- [PROMPT]:
Write the next part of the passage on groundwater salinity, soil texture, and vegetation health in the Al-Ahsa oasis, starting after its final sentence.

- [TEXT SEGMENT]:
The BiLISA analysis highlighted the complicated spatial relationships among VCI, groundwater EC, and soil texture, explaining the nature of correlations. The clustering of high EC values with low VCI in the mid-west of the oasis reinforces the intuitive expectation that saline groundwater negatively influences vegetation health. This aligns with local studies by Aldakheel [57] and Al-Rashed et al. [58], who also found negative spatial correlations between saline groundwater and vegetation health in specific parts of the oasis. This confirms the widespread challenge of salinity hindering vegetation growth in Al-Ahsa. Moreover, the presence of outlier districts with contrasting EC-VCI pairs (Figure 7) suggests local factors are at play. These areas may benefit from favorable local factors like specific land conservation practices that mitigate the negative impact of salinity on vegetation. Further investigation into these outliers could reveal crucial insights for enhancing resilience in saline environments. Furthermore, the spatial overlap between low VCI and silt soil texture in the mid-west and southern areas of the oasis highlights the critical role of soil drainage in determining plant health. Silt’s lower water-holding capacity compared to clay may lead to faster infiltration of saline groundwater, exacerbating water stress and reducing the VCI [56]. Conversely, the upper VCI outliers linked with lower EC and eastern/northern areas suggest that lower salinity and potentially more clay-rich soils (not shown for silt) create conditions conducive to healthy vegetation. Silt’s ambiguity, notably, the “silt” soil class, does not exhibit a clear trend. This suggests other factors like local hydrology or specific crop types may influence the VCI in these areas.
To sum up, the BiLISA analysis revealed a value-added mechanism of spatial dependency assessment among VCI, EC, and soil texture. It confirmed the detrimental impact of high salinity on the VCI, particularly in synergy with less favorable soil drainage. However, it also highlights the potential for local factors and soil type variations to modulate these relationships. This nuanced understanding offers valuable insights for targeted interventions, promoting resilient vegetation growth even in areas with saline groundwater challenges.
Ensuring the long-term viability of Al-Ahsa’s agricultural landscape necessitates a multi-pronged approach informed by scientific principles. Precision irrigation technologies, employing sensors and real-time data to deliver water efficiently, offer significant potential. Integrating drought-resistant crop varieties and diversified planting strategies further contribute to water conservation. On-farm practices like land leveling, canal lining, and mulching techniques further minimize water loss. Additionally, treating and reusing wastewater provides a sustainable irrigation source. Empowering farmers through educational programs and promoting efficient water use practices are vital components. Furthermore, supportive government policies, infrastructure upgrades, and targeted financial incentives can accelerate adoption of these interventions. Finally, continuous research efforts focused on drought-resistant cultivars, advanced irrigation technologies, and localized water management strategies are crucial for long-term sustainability. By implementing this collective approach, informed by science and technology, Al-Ahsa can optimize water management, minimize waste, and secure a water-efficient future for generations to come.

- [EXERCISE DATA]:

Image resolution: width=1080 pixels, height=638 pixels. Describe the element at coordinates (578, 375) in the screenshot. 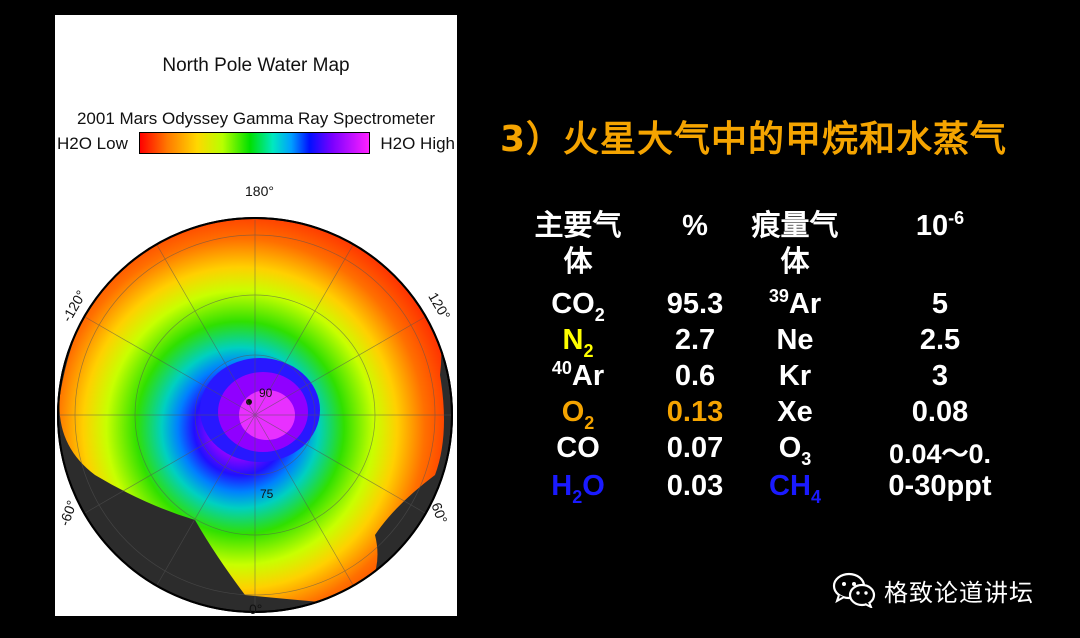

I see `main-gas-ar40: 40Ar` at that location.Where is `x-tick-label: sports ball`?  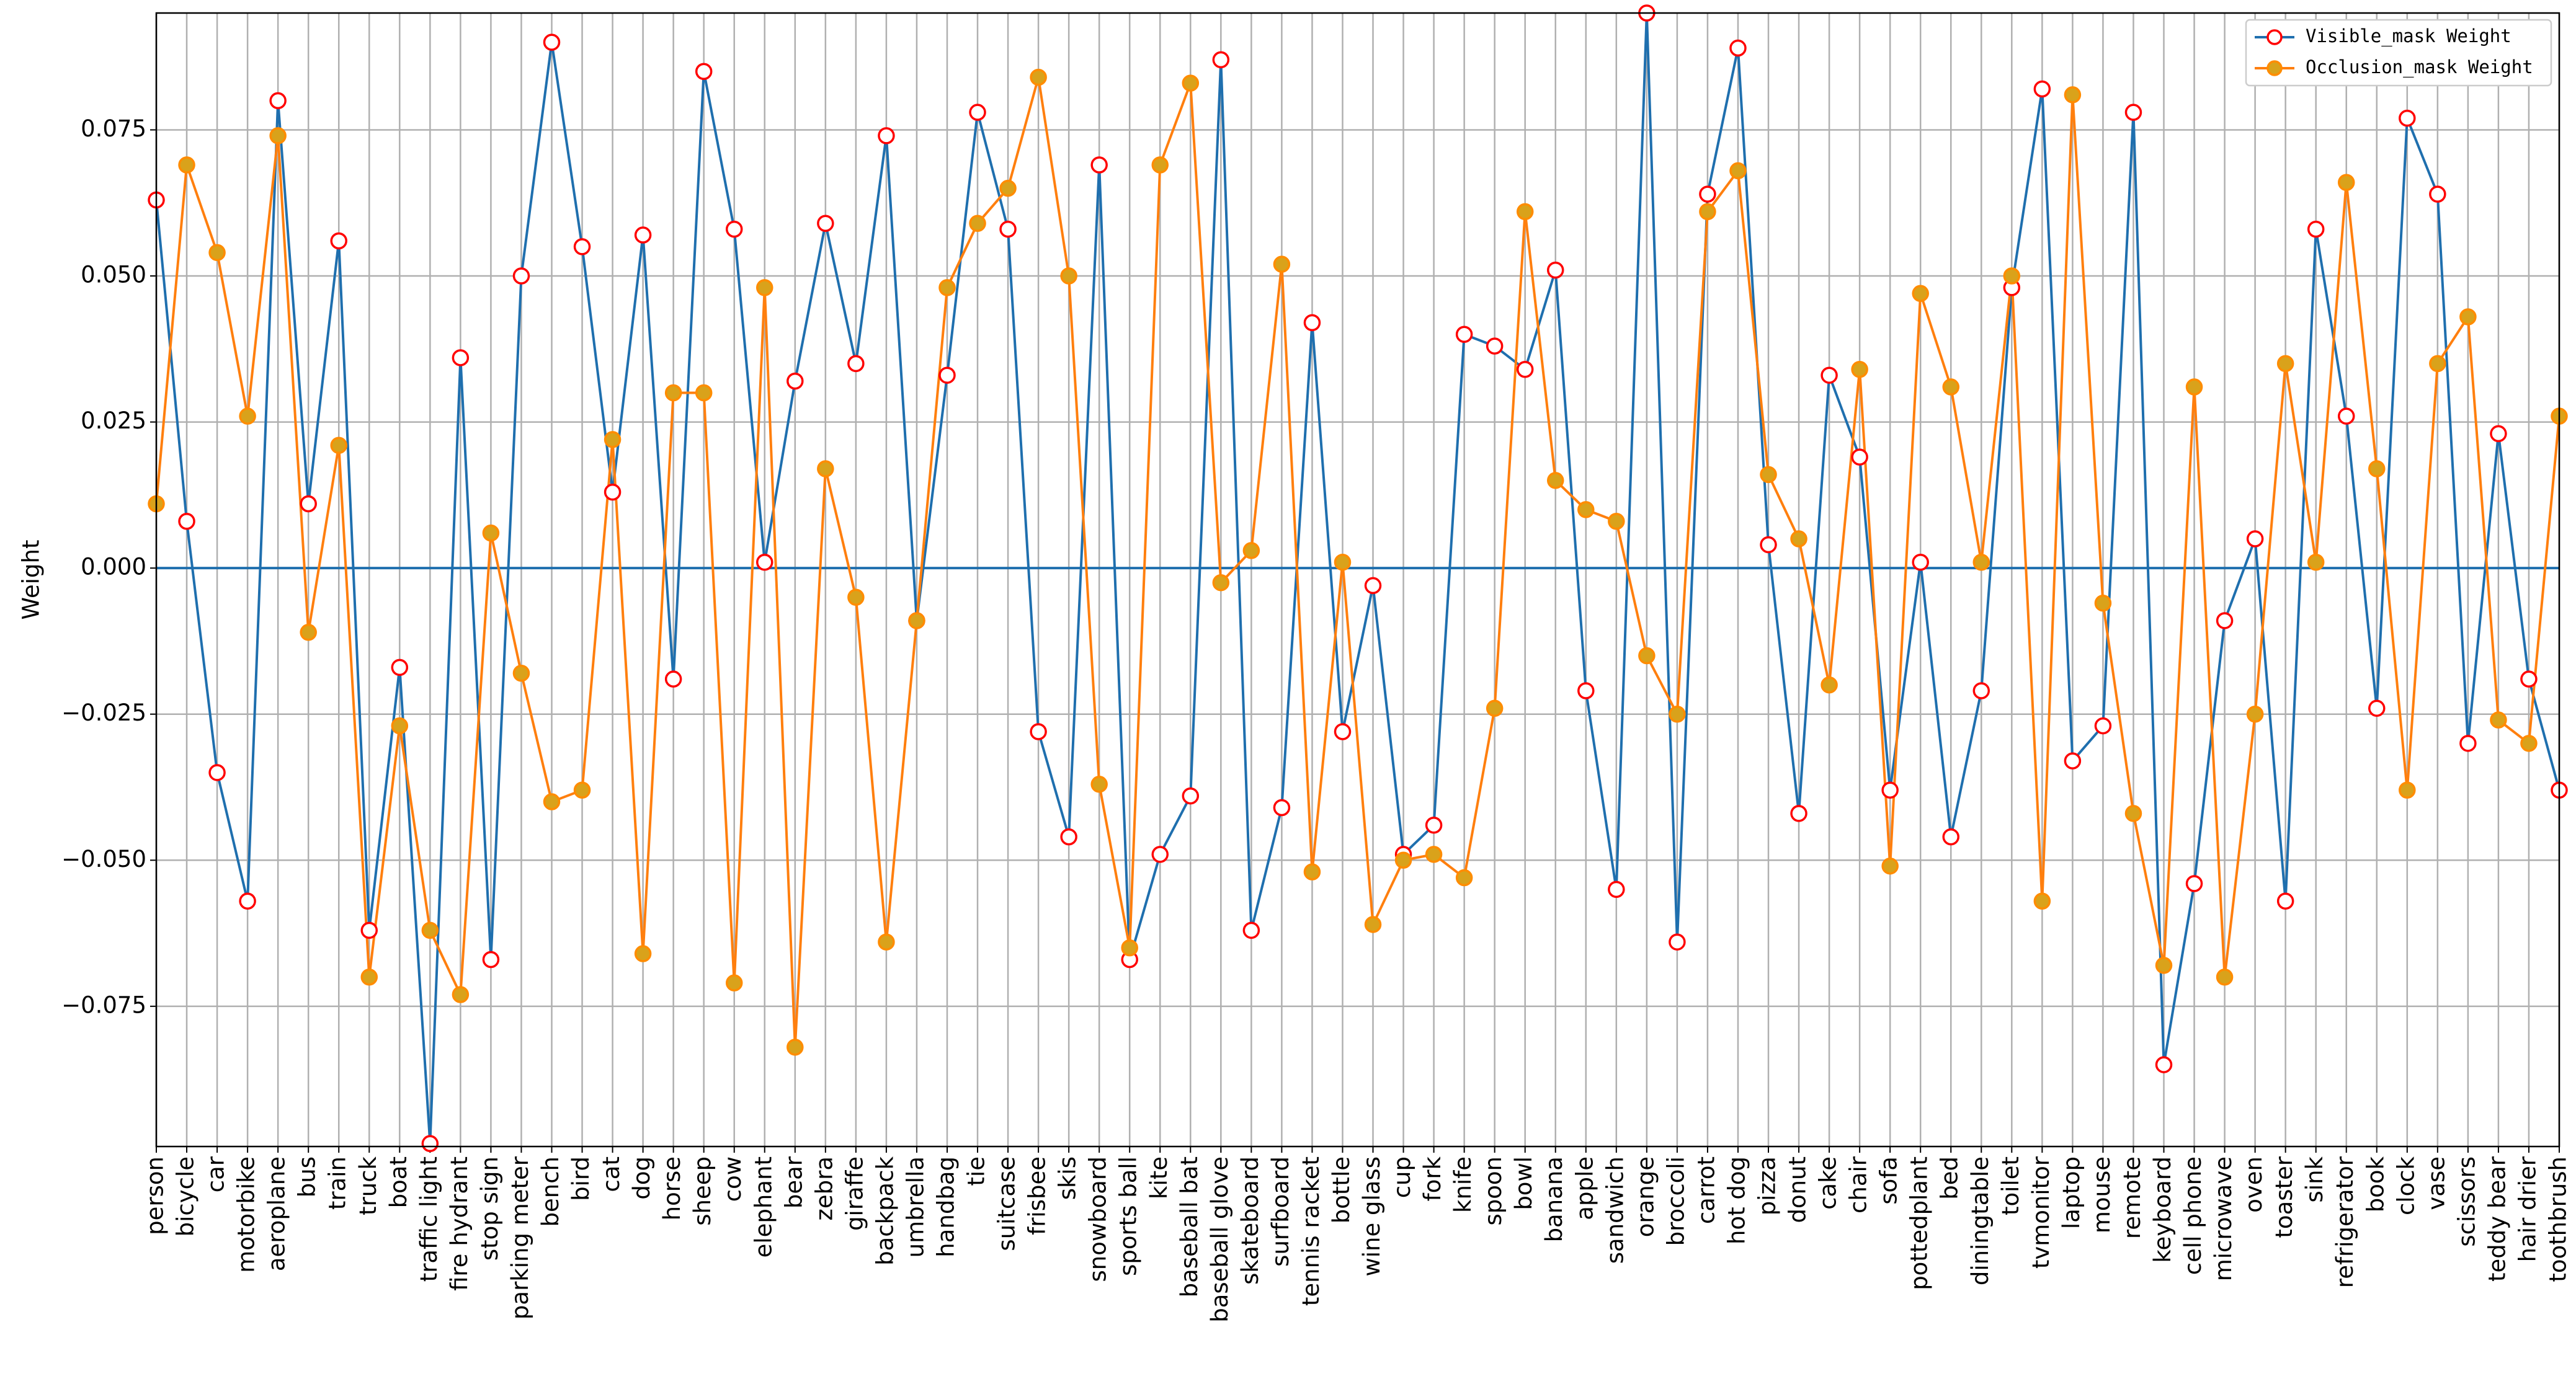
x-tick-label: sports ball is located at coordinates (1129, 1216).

--

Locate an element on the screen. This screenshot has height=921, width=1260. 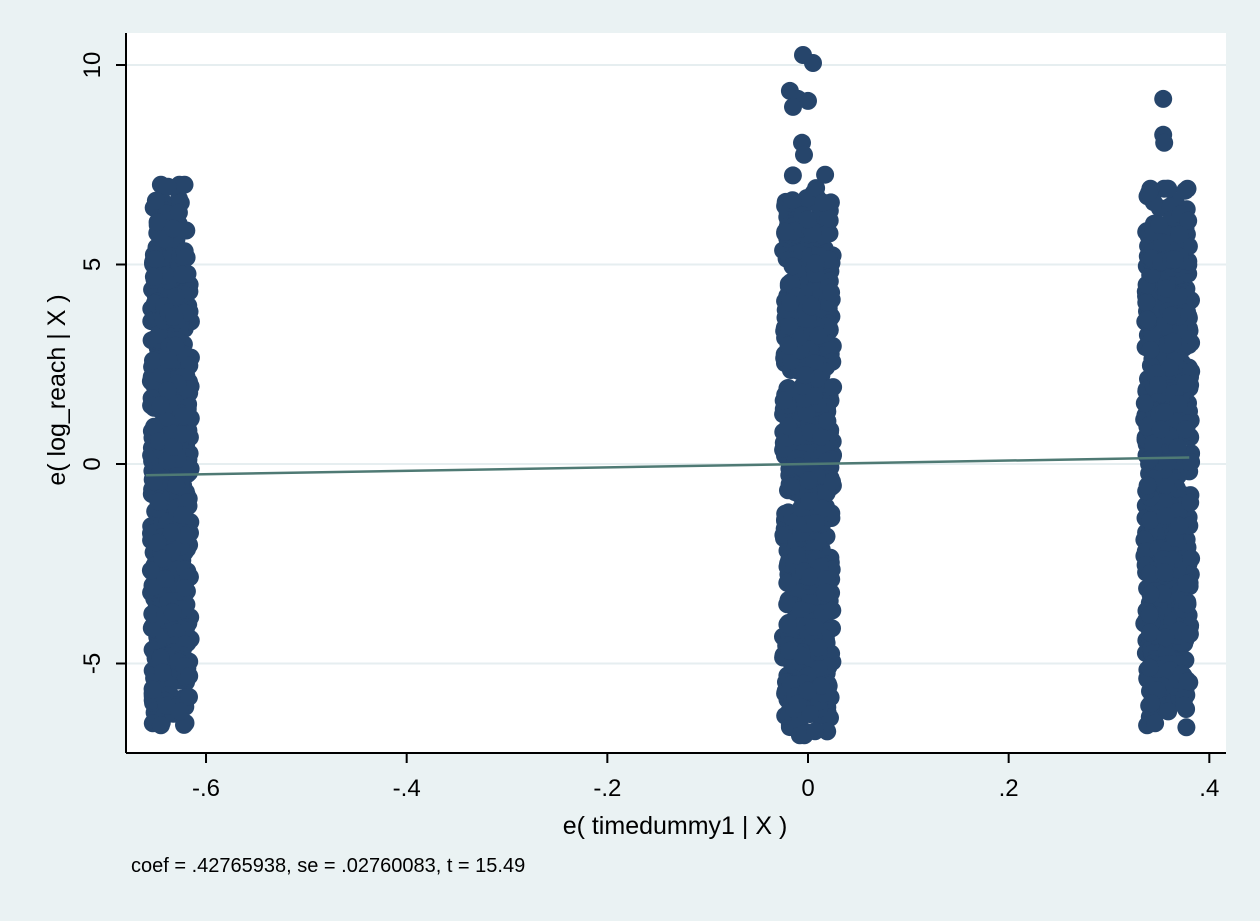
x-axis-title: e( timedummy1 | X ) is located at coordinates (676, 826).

...

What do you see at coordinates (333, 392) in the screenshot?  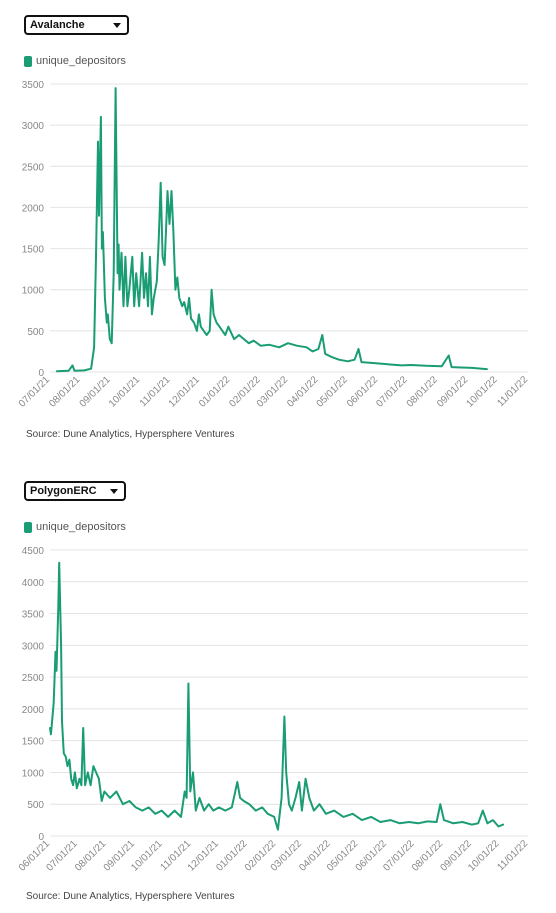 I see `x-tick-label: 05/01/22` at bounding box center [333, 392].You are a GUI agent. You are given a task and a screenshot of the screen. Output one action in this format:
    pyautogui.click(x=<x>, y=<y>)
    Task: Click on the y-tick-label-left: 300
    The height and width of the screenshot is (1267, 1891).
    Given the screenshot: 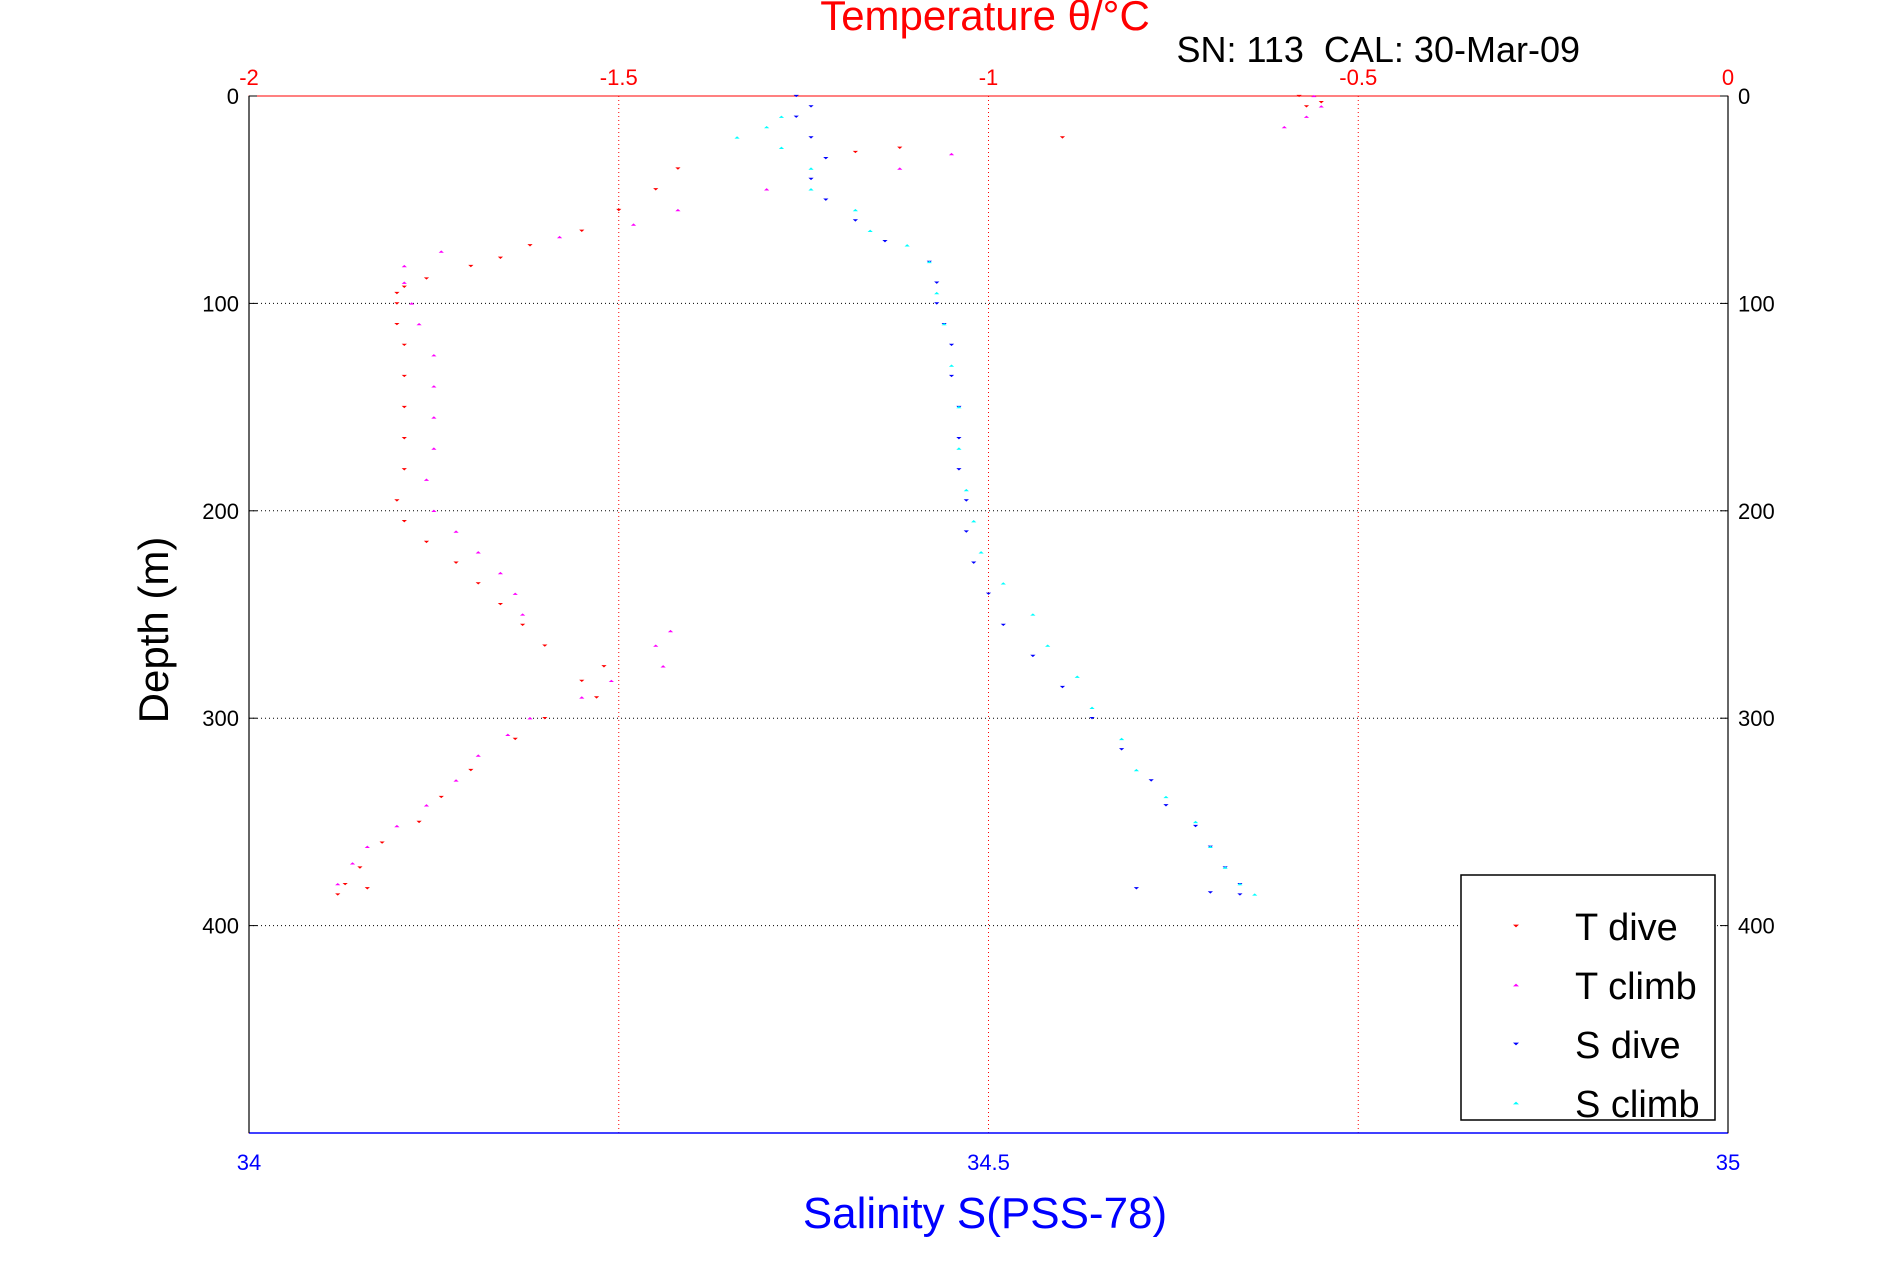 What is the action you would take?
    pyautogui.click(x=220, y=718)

- [YOUR RESPONSE]:
5. Conclusions

This study aimed to reveal the intricate spatial relationship between medium-term vegetation health, as reflected by the vegetation condition index (VCI) over a 5-year period, and groundwater salinity. The moderating role of soil texture in this relationship was further investigated, with a specific focus on explaining potential fluctuations in groundwater salinity attributable to the application of saline irrigation water. By comprehensively examining these three-way interactions, I sought to illuminate the complex impact of irrigation practices on regional water resources and vegetation dynamics. The key findings of this study include the following:
  • The vegetation health, as indicated by the VCI, exhibited significant spatial variations across the oasis. Notably, the northern and eastern oasis sectors claimed higher VCI values, indicative of robust vegetation cover, while the southwestern region demonstrated a contrasting trend with elevated groundwater salinity levels.
  • A complex relationship exists between groundwater salinity and vegetation health. While “good condition” VCI predominantly co-occurred with slightly saline groundwater and silty loam soils, moderate salinity levels (2–10 dS m−1) displayed multifaceted associations with various VCI classes.
  • BiLISA analysis revealed statistically significant clusters of both high salinity–low VCI and low salinity–high VCI, suggesting the influence of localized factors beyond simple salinity-driven effects. Furthermore, specific outlier districts shown atypical EC-VCI relationships, hinting at potentially mitigating influences such as land management practices.
  • The role of soil texture in modulating VCI responses to salinity emerged as a crucial factor. Silt loam soils demonstrated a closer association with “good condition” VCI, whereas silty clay loam primarily supported dry and normal vegetation conditions. Notably, “silt” soils exhibited an ambiguous relationship, warranting further investigation.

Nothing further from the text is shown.